◆ **Task inputs**:
—————

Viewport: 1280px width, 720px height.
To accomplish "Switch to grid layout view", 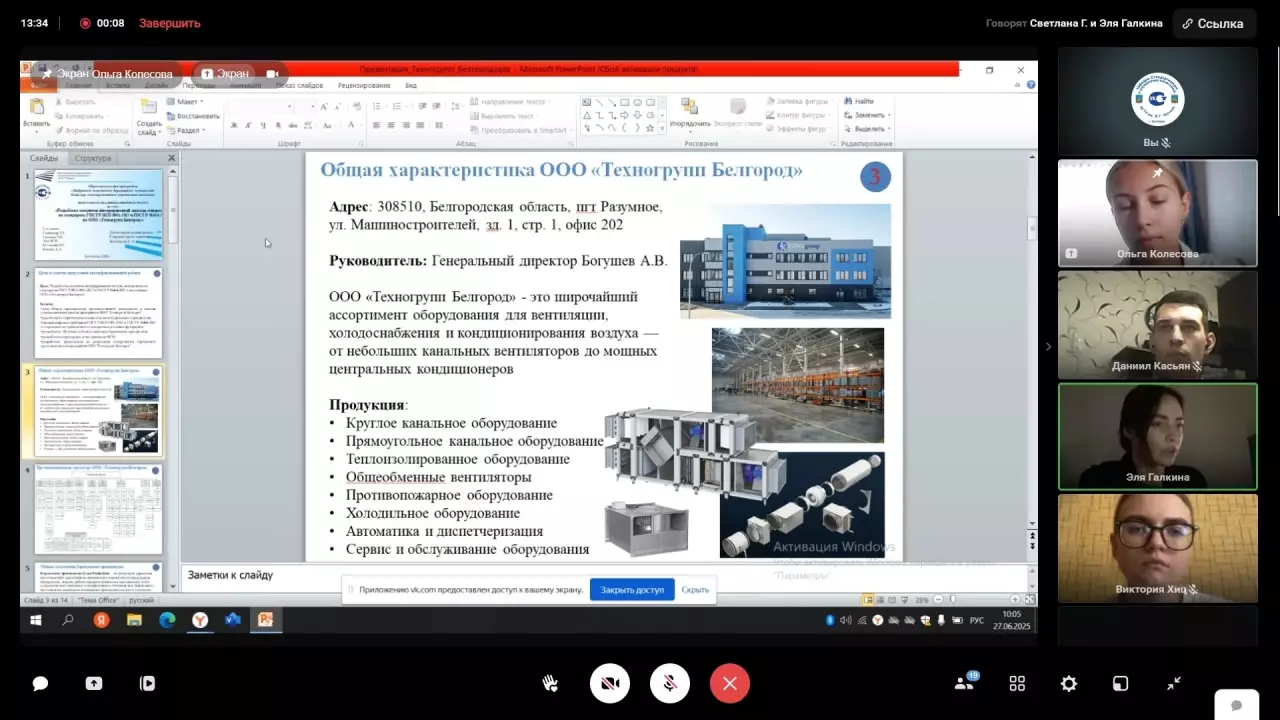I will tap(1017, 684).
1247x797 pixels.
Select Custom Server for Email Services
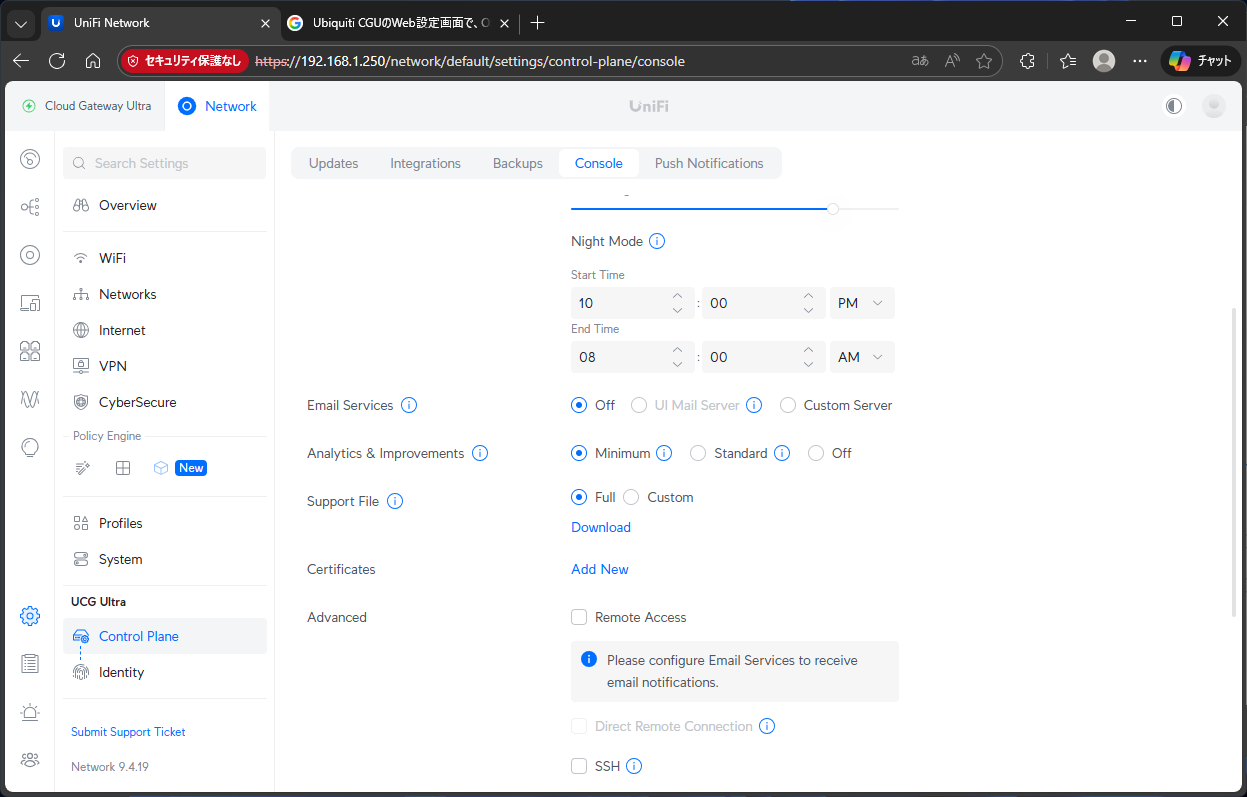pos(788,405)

—————

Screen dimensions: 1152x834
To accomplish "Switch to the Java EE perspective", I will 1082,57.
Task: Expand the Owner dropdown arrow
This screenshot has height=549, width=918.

—————

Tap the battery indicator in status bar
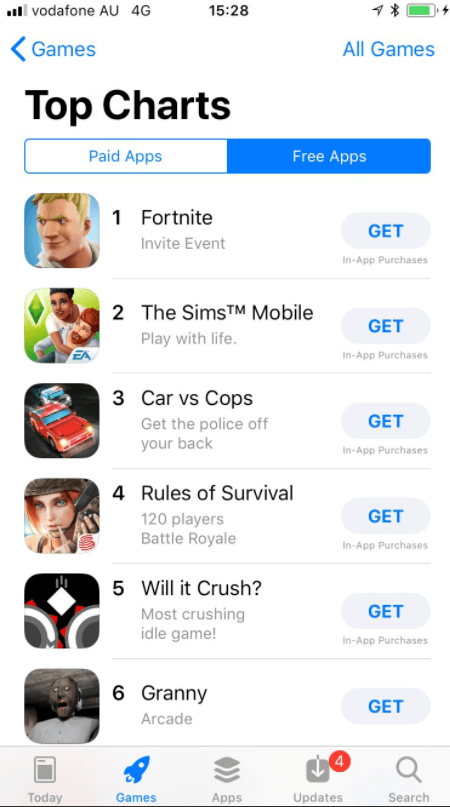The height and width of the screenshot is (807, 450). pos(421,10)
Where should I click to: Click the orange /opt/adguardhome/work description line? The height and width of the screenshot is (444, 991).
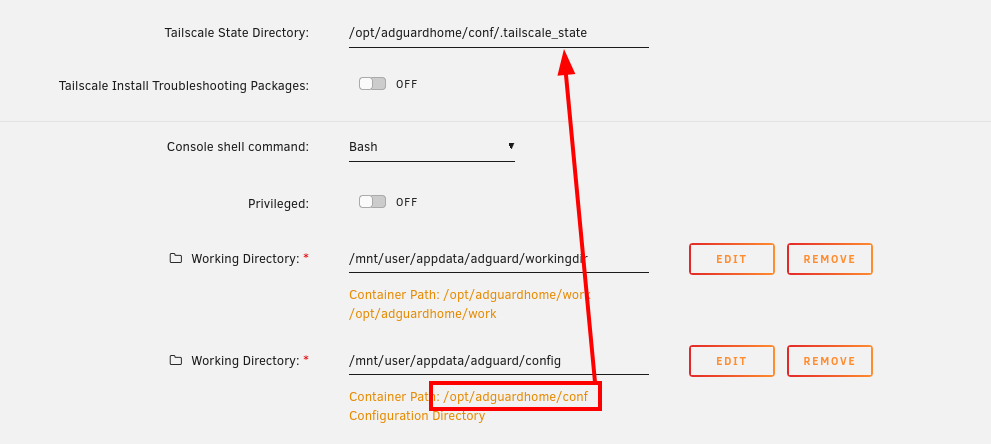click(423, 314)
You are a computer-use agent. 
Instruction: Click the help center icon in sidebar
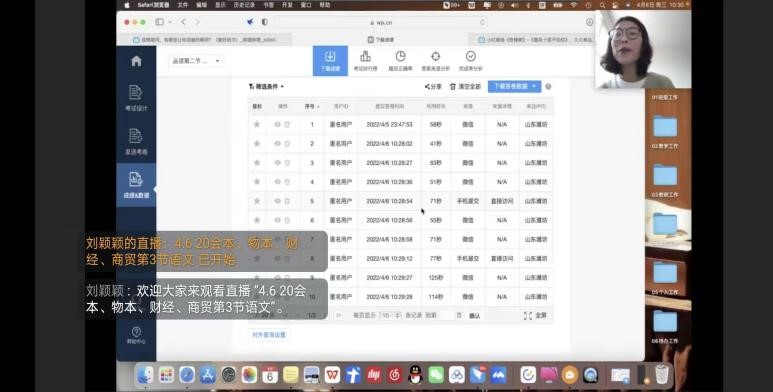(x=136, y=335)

—————

Output the lines above between the one holding "Screen dimensions: 1152x834" and the one holding "This screenshot has height=549, width=918.", inclusive, with nothing before or after them.

Screen dimensions: 1152x834
To accomplish "Switch to the Java EE perspective", I will 1082,57.
Task: Expand the Owner dropdown arrow
This screenshot has height=549, width=918.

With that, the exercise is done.